SELECTED TEXT:

◇ ◇ ◇ ◇ ◇

James Steineke (born November 23, 1970) is a Wisconsin real estate agent and Republican politician.  He was the majority leader of the Wisconsin State Assembly from January 2015 until his resignation from the Assembly in July 2022.  He had represented the Wisconsin's 5th Assembly district since 2011.

Early life and career

Born in Milwaukee, Wisconsin, Steineke attended the University of Wisconsin–Oshkosh and the University of Wisconsin–Milwaukee. He worked as a realtor.

Public office 
He was a member of the board of supervisors for the town of Vandenbroek from 2005 to 2007, and was chairman of the town board from 2007 to 2011.  He also served on the Outagamie County board of supervisors from 2006 to 2011.

Steineke was elected to the Wisconsin State Assembly in 2010 in the Wisconsin's 5th Assembly district, which then comprised much of eastern Outagamie County, the Town of Maple Grove in Shawano County, and part of western Brown County.  He succeeded Democrat Tom Nelson, who had decline running for re-election to seek election as lieutenant governor. He has identified himself as a proponent of limited government and lower taxes.

◇ ◇ ◇ ◇ ◇

PROVIDED RECORDS:
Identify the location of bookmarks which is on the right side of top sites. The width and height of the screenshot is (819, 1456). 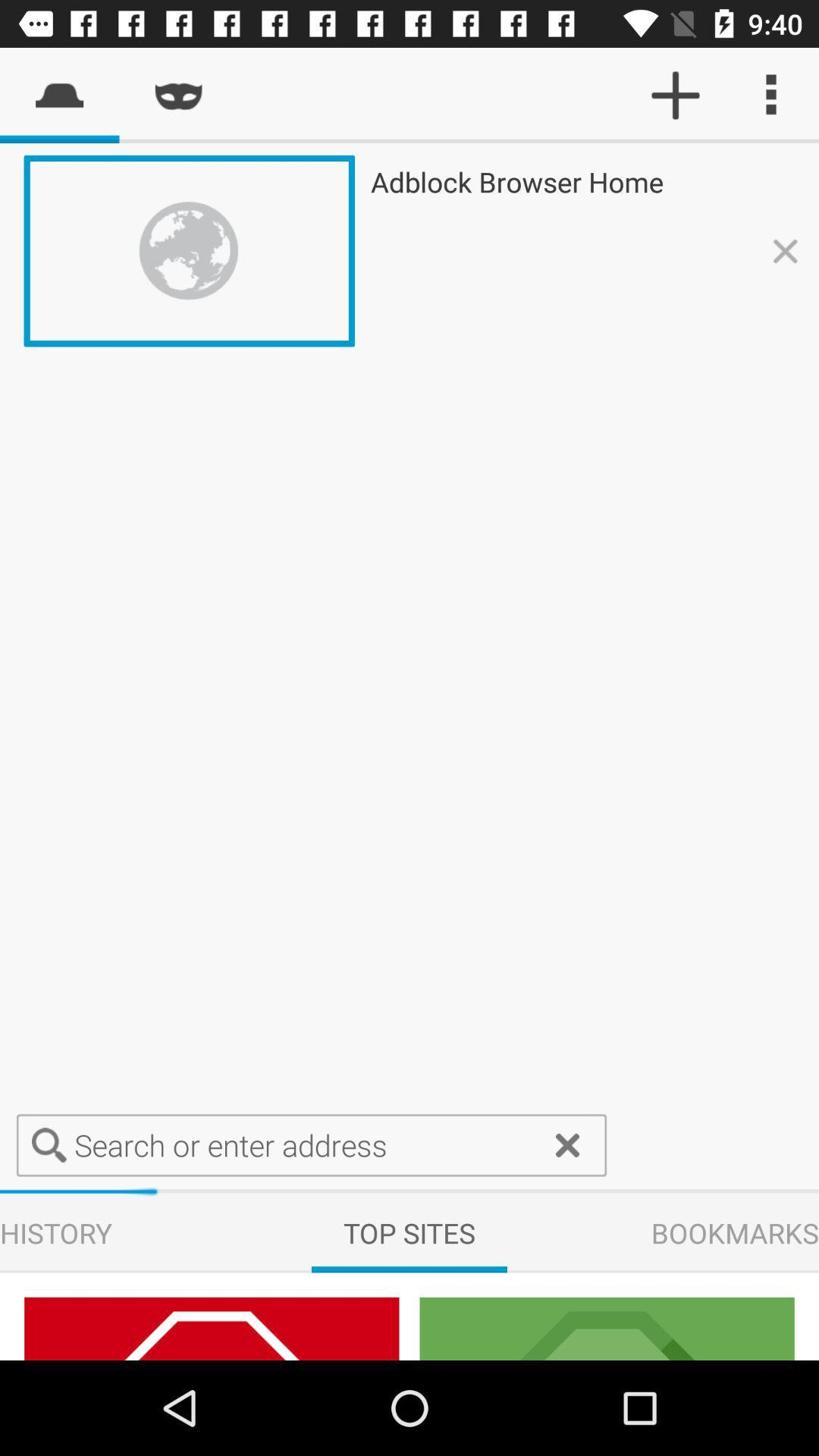
(734, 1233).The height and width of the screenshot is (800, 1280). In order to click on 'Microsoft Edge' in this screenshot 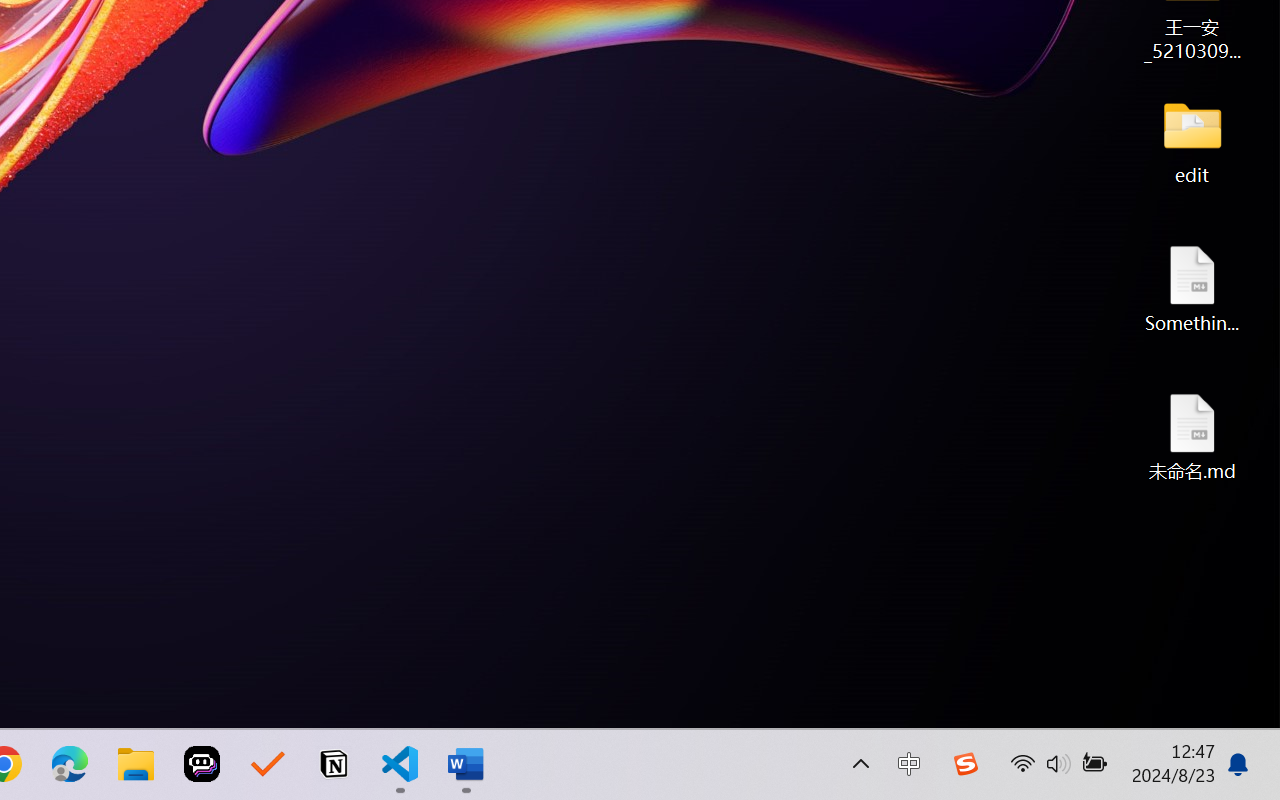, I will do `click(69, 764)`.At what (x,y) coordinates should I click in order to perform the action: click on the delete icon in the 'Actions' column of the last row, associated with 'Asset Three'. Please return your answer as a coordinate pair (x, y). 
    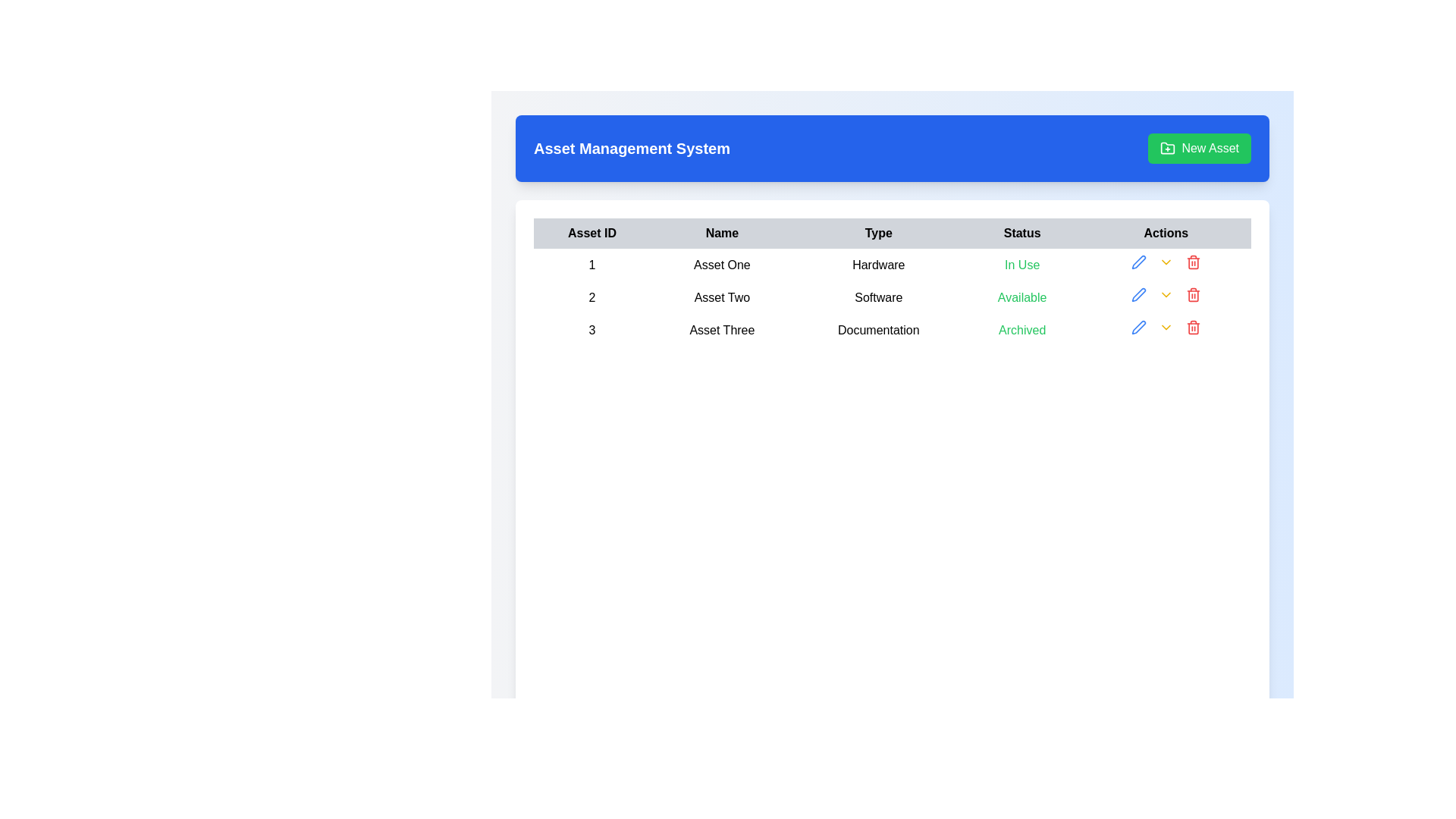
    Looking at the image, I should click on (1192, 327).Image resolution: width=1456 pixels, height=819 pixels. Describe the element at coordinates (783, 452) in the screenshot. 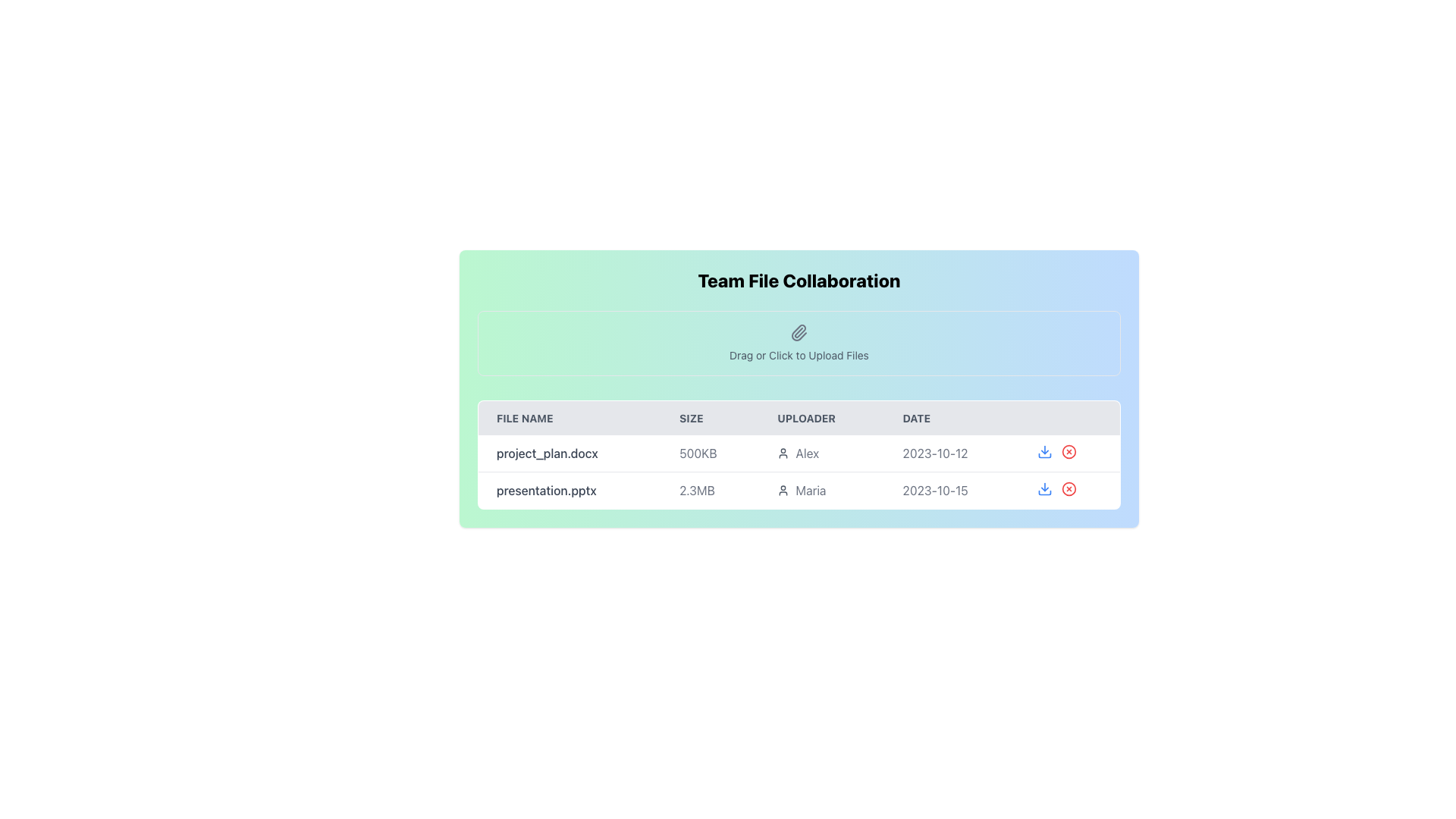

I see `the user icon representing 'Alex' who uploaded the file 'project_plan.docx', located in the 'Uploader' column adjacent to the text 'Alex'` at that location.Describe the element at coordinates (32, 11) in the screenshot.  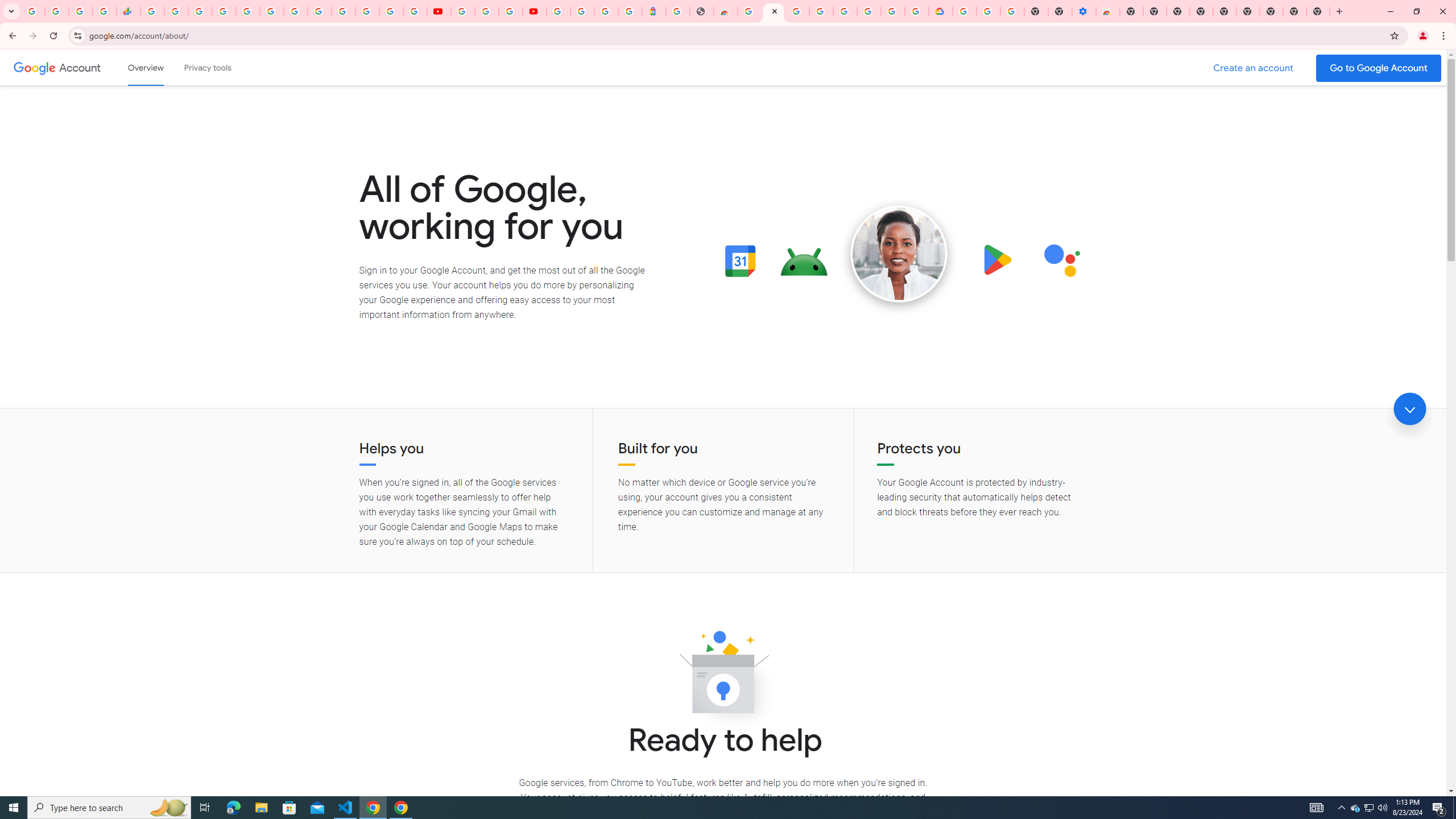
I see `'Google Workspace Admin Community'` at that location.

◇ ◇ ◇ ◇ ◇

WHAT TO DO:
A - Answer these questions from the James Steineke biography:
(i) In what city was Steineke born?
(ii) During which years was he chairman of the Vandenbroek town board?
(iii) Whom did he succeed in the 5th Assembly district?
B - Decide whether each statement agrees with the James Steineke biography, and support each yes or no with a quotation from it.
(i) Steineke served on the Outagamie County board of supervisors from 2006 to 2011.
(ii) Steineke remained majority leader of the Wisconsin State Assembly until 2020.
(iii) Steineke attended the University of Wisconsin–Madison.
C - Proceed with the James Steineke biography, picking up after its final sentence.
The items bear no relation to the James Steineke biography.

ANSWERS FOR THE EXERCISE:
A -
(i) Milwaukee, Wisconsin
(ii) 2007 to 2011
(iii) Democrat Tom Nelson

B -
(i) Yes: "He also served on the Outagamie County board of supervisors from 2006 to 2011."
(ii) No: "from January 2015 until his resignation from the Assembly in July 2022"
(iii) No: "attended the University of Wisconsin–Oshkosh and the University of Wisconsin–Milwaukee"

C -
In November 2020, Steineke was re-elected as the Assembly Majority Leader by his GOP colleagues.

In March 2021, Steineke applauded the conservative majority on the Wisconsin Supreme Court for preventing Governor Tony Evers from extending a face mask mandate intended to halt the spread of the coronavirus.

In January 2022, Steineke announced he would not run for re-election in 2022.  After announcing his retirement, he denounced the 2020 election review recommendations of Michael Gableman, saying that Gableman's suggestion that the legislature could "decertify the 2020 election" "would be the end of our republic as we know it."

References

External links
 
 
 Official website
 Campaign website
 Representative Jim Steineke at Wisconsin Legislature
 5th Assembly District map (2011–2021)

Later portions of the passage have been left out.